Evet, bu inanç alanının sahtesi çok çıkar. Elli yıl önce de tertemiz merkezler azdan azdır ve müntesipleri de az sayıdadır. Zaten tekke ve tasavvuf, yapısı gereği çokluk değil kalite ister. Reklâma, propagandaya girişmezler. Kendilerini düzeltmeye ve topluma faydalı elemanlar yetiştirmeye uğraşırlar.
Bu yoksa tasavvuf yolu da yoktur. Osmanlı ve Cumhuriyet Türkiyesinde kapatılma sebep ve gerekçeleri de budur. Konumuz değilken buralara dokunmamın sebebi derdimize parmak basmak ve Niyazi Sayın'ın aralarına katıldığı uluları, hayatımızı kıskıvrak esir eden değer kıyıcılardan ayırmaktır.

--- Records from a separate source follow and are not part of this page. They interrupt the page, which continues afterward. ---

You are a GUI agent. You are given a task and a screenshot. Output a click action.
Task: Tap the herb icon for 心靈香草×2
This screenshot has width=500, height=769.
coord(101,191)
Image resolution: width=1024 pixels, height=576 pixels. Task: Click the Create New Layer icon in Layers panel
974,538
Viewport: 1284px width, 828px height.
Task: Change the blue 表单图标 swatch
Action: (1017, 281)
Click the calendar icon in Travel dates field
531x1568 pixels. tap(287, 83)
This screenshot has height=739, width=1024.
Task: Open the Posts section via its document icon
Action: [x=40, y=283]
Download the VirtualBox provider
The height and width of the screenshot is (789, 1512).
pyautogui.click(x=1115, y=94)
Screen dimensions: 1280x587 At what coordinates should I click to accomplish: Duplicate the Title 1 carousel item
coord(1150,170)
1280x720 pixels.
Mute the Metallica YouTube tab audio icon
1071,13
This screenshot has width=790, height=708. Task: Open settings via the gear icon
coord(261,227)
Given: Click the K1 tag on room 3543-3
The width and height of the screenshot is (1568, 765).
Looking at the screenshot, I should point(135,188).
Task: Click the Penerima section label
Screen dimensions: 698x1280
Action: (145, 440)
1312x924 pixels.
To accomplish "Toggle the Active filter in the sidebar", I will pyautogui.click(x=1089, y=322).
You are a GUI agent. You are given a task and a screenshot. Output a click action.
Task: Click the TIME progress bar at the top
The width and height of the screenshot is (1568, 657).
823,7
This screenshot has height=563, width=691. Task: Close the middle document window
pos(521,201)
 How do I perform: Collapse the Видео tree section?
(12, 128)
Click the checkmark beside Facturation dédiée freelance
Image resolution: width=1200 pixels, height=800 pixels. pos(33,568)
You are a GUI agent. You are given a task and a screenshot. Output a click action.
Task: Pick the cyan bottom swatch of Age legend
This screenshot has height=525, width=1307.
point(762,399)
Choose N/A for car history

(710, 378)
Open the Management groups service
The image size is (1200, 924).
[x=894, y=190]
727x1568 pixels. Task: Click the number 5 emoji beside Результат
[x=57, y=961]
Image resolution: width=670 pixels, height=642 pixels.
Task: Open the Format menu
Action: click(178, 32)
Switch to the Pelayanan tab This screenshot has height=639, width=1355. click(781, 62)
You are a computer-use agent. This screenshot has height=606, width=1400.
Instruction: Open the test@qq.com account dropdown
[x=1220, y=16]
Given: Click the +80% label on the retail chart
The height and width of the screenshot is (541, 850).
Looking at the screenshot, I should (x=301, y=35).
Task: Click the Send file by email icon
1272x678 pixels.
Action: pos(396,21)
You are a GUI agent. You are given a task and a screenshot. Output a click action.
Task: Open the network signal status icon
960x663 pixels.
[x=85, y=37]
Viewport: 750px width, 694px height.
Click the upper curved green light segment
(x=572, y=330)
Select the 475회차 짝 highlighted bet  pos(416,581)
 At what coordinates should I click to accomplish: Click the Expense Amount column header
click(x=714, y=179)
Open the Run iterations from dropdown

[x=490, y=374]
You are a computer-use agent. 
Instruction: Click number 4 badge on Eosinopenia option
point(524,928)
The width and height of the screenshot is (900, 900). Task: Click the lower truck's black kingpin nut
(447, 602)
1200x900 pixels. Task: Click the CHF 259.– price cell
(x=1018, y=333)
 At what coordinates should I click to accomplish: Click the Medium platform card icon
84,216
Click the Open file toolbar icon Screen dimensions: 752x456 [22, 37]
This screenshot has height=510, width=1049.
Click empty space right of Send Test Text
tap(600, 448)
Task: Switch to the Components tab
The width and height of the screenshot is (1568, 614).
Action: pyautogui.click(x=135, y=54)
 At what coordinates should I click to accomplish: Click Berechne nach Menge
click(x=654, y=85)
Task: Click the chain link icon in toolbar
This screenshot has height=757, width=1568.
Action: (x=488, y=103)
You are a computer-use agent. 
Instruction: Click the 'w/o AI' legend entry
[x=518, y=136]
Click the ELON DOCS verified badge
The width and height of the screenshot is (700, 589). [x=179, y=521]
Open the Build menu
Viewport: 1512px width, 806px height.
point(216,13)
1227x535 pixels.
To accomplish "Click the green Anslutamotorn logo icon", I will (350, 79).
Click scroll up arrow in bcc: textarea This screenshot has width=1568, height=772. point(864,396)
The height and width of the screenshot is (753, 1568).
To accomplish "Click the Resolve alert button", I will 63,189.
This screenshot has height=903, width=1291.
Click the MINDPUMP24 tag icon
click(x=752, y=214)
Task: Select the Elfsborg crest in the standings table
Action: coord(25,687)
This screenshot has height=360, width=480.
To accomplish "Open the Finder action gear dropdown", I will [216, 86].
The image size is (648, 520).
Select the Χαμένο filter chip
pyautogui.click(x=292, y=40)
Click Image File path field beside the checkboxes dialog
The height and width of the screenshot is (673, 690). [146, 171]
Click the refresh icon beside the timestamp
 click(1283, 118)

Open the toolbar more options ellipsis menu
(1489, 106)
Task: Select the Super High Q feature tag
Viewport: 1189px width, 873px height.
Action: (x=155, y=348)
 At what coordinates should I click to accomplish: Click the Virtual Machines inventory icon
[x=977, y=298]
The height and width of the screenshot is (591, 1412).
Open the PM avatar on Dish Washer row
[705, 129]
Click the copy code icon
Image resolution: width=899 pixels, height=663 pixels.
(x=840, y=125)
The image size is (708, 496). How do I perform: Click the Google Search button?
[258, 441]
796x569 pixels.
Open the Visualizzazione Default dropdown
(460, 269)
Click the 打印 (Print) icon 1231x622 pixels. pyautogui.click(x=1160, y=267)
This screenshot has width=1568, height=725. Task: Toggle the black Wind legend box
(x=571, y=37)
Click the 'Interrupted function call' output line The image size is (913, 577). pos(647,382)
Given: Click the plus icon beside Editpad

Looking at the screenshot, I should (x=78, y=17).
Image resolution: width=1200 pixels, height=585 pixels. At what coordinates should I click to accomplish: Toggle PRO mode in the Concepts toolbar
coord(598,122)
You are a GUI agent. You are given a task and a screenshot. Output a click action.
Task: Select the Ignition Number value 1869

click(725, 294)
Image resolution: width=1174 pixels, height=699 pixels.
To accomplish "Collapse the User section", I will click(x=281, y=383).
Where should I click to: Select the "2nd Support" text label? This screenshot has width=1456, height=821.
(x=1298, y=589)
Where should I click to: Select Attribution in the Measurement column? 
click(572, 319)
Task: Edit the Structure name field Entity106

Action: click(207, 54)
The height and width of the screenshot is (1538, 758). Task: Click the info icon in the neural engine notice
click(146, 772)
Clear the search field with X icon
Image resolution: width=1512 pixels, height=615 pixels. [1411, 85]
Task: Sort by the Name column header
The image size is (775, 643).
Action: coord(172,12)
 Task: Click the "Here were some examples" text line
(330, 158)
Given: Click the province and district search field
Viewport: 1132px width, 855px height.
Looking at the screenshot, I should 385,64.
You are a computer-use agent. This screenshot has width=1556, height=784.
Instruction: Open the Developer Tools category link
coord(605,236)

Geleceğim yer belli: İnsana insan gerek. İnsan insanla yetişir ve olgunlaşır. Bu ele avuca sığmaz mizacı, zor karakteri çerçeveleyen ve bir kanala girmesini sağlayan tasavvufun yapıcı-oldurucu karakteridir. Elbette tek yol bu değildir ama bizde Selçuklu ve Osmanlı asırlarında egemendir.
Neyzenimiz, Özemre Hoca'ya şöyle diyecektir: "Yüksel'ciğim; biz bu dükkândan geçmemiş olsaydık şimdi yedi dükkân süprüntüsünden beter olurduk."
SANATÇININ DİKEY EVRENİİnsanı tanımak zordur. Sanatkârı tanımak zorun zorudur. Hayatına bakacaksınız. Hangi yollardan geçtiğine bakacaksınız. Bunlar sadece bir takım ipuçları verir. İç yolculuğuna bakmak başka bir evreni keşiftir. Sanatından duyulan o dünyalardan süzülmüş cevherlerdir. "Cevherin kıymetini cevahirci anlar".
Niyazi Sayın'ın, sanata ve zanaata giren meşgalelerinin her birinde birinci sınıf değer yarattığına şüphe yoktur. Fakat neyzenliği sıraya girmez. Olağanüstüdür. Neyzen Aziz Dede, Emin Dede ve hocası Halil Dikmen çizgisinin devamı olmak yanında, hayranı olduğu Tanbûrî Cemil Bey gibi yeni bir çığır açmıştır.